Big Data has been hyped considerably over the past 5 years, with large organizations and governments now finding it necessary to collect and analyze huge amounts of data or face criticism for not keeping up.
It is a problem identified by the Australian Bureau Of Statistics (ABS) in their recent report ‘A Statistical Framework for Analysing Big Data’. In this paper they have found that data programmes in companies and governments are conducted backwards.
By this they mean that as much data as possible is collected before it is known what will be done with it. ‘They put the cart (Big Data) before the horse (business problems) and treat 'Big Data as a solution in search of a problem’ according to Dr Siu-Ming Tam, the ABS's Chief Methodologist and author of the paper.
According to Tam, it is also important to not mix datasets just because we can.

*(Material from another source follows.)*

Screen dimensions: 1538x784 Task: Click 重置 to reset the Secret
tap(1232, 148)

It may be easier than ever to merge huge datasets, but the reality is that this can create skewed results. These are not necessarily showing causality within correlations as the correlations being brought from different datasets cannot always be trusted.
However, these headline-grabbing aspects of the paper should not take away an important element that Tam discusses, which is that there are significant benefits from using Big Data in government.

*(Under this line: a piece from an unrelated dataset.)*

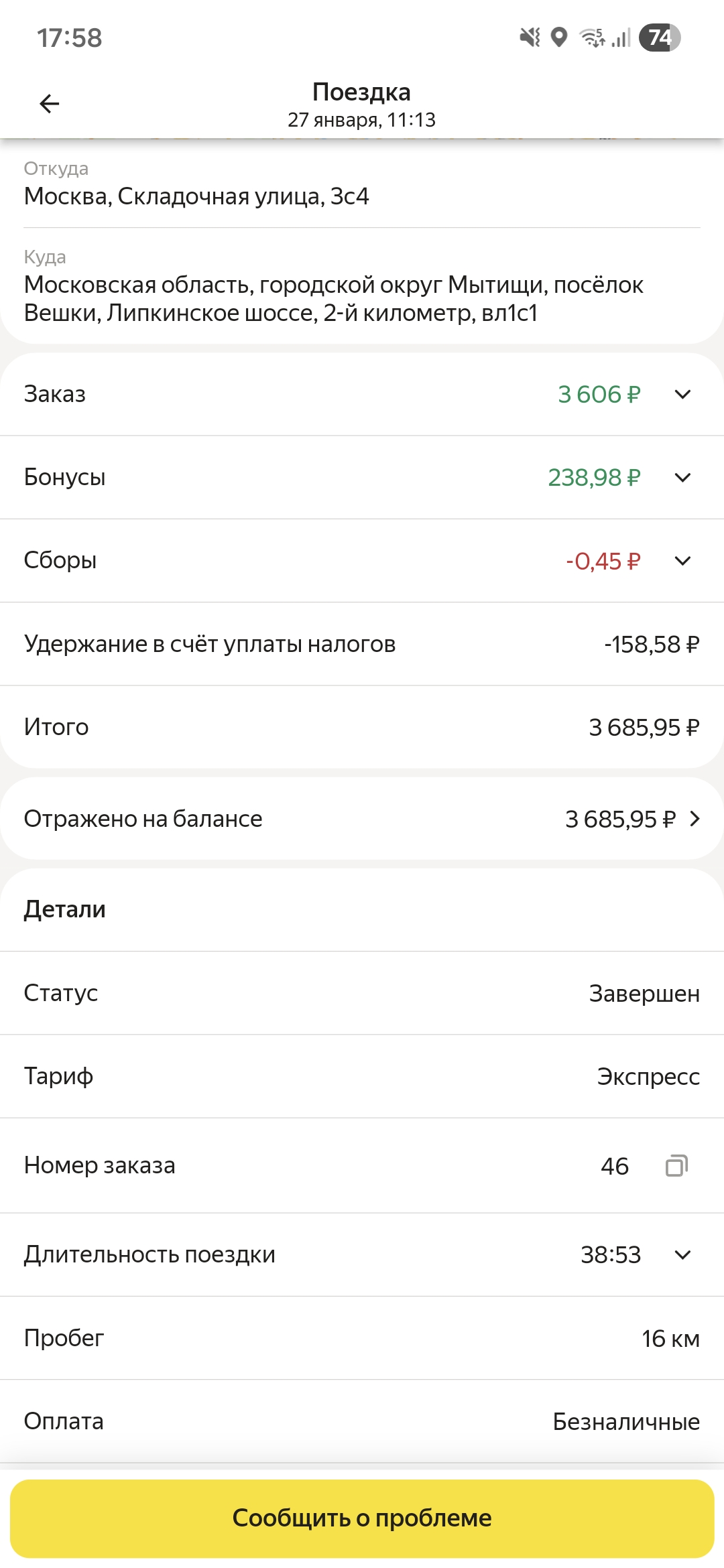The width and height of the screenshot is (724, 1568).
Task: Tap the Тариф Экспресс row
Action: pos(362,1076)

For instance, Tam discusses the uses of satellite images combined with other data to predict crop yields in Australia, something which has a vital role in terms of both GDP and agricultural health.

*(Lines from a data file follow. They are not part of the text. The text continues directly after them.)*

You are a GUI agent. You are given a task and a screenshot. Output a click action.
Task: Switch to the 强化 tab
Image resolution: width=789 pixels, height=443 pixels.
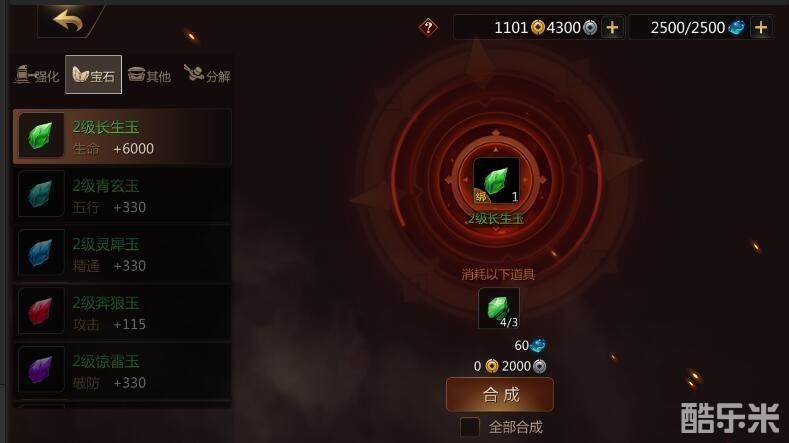pyautogui.click(x=37, y=75)
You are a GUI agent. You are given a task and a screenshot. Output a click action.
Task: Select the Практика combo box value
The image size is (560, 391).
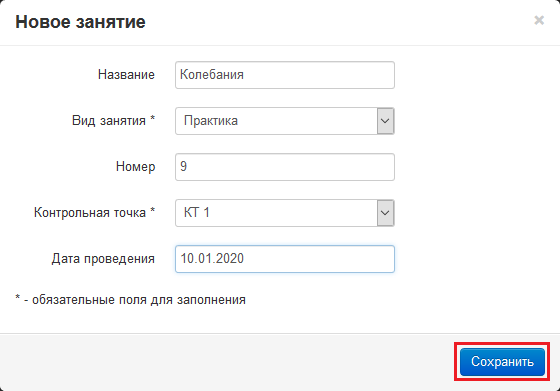(x=276, y=121)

So what does this paper essentially tell us?
It appears that one of the most important elements that Tam is pushing for is that the use of data needs to be collected and collated correctly for the insights to be useful for Australian governments and companies. In truth this kind of insight is necessary for any organization, regardless of geography.
Being selective about the data collected and having a clear mandate about how and why it is being gathered is imperative for the success of any data driven company. It is often simpler to bring in as much data as possible then try to find correlations in it by merging data sets, but there needs to be a dedication to authenticity if the insights found are going to stand up to scrutiny.
So is the bubble bursting in Australia? I would argue that it isn’t, but there needs to be concerted efforts to make sure that data programmes are being implemented and theorized correctly to make sure.